Although administrative work is considered one rung up from the labor of scanning bar codes or wiping tiny noses, it uses the same set of skills and shares the same problem: You’re paid somewhat more, but always as little as possible. The administrative-assistant-job sector is plagued by a gender imbalance, with women predominating. The position exists in a liminal space between what is considered entry-level and what requires experience. Because you as an admin are surrounded by stereotypically successful people, eventually someone will suggest that you are where you are because you have a lower IQ than they do.
Monotonous work is difficult to do well precisely because no one wants to do it. You need concentrated willpower to pay attention to small, repetitive tasks with at least a modicum of grace and accurate execution, and the ability to muster that grace under often unjustified pressure and intense boredom is the value that remains underestimated and usually undercompensated in America. This is also largely what defines me now.
Where professional development is concerned, we talk about “more.” You are worth more; you could be doing more. This more is an odd concept because it suggests the attainment of a higher level, an increase in skill. If you are worth more, you must be doing more, and this becomes a tidy explanation of why a white-collar employee, such as a software engineer for Amazon, gets paid astronomically more than a blue-collar employee, such as a warehouse worker for Amazon. The engineers are doing more not in time or effort but in terms of perceived value, because we don’t appreciate that both the higher-tier and the lower-tier workers are equally necessary to ensure economic success.
Had I gotten the dream job I interviewed for, I would not have been doing more. I would not have been worth more. I would have been getting paid more, doing something for which I already have all the skills, merely applied in different proportions. That was why I wanted the job, not because my current position—and who I effectively am—is insufficient. It is not. I have an exhaustingly demanding role that masquerades under a quiet title. An iron grip holds in place that deliberate understatement in order to divorce my pay from my worth, to keep my job cheap, and to maintain the stereotype that an admin is lesser.

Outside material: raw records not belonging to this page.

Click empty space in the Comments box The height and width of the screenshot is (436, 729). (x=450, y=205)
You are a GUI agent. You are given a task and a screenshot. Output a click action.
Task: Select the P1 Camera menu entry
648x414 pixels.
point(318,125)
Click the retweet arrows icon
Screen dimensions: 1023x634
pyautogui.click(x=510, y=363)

Despite my low worth on paper, I use every skill I’ve ever developed in my kitchen-sink roles: how to handle the sensitivities of important people; how to read reactions to communication styles; how to move through this world without losing the trail of bureaucratic breadcrumbs. I apply the invaluable practice of writing and editing to routine interactions in our ever more disembodied world, where your only sense of other beings is their clipped clauses and phrases in email and Slack. How you construct those critical, speedy statements matters; I know this because I have been the face of those tiny notes for so long.
I understand leadership, too, because I have had to become an excellent follower. I have taken 100,000 frustrations that were not mine, and 10,000 that were, and gone home to use my spare hours to create collages to express this poignantly empty life we spend in a constant state of emergency. My fused identity—as an individual and as an employee—is complete and inseparable, and not lesser simply because my profession is considered poorer. I haven’t failed, and when I apply for jobs that lean more heavily on these soft skills, I am not overreaching in an attempt to gain respect for all that I already am.
I would have been an incredible researcher. But until I get a more valued job, I will maintain my professionalism, doing whatever it takes to feed myself and keep a roof over my head, until I reach the number of hours that makes up a lifetime and demonstrates my expertise in having learned how to live.
Ask me then whether I could have been more.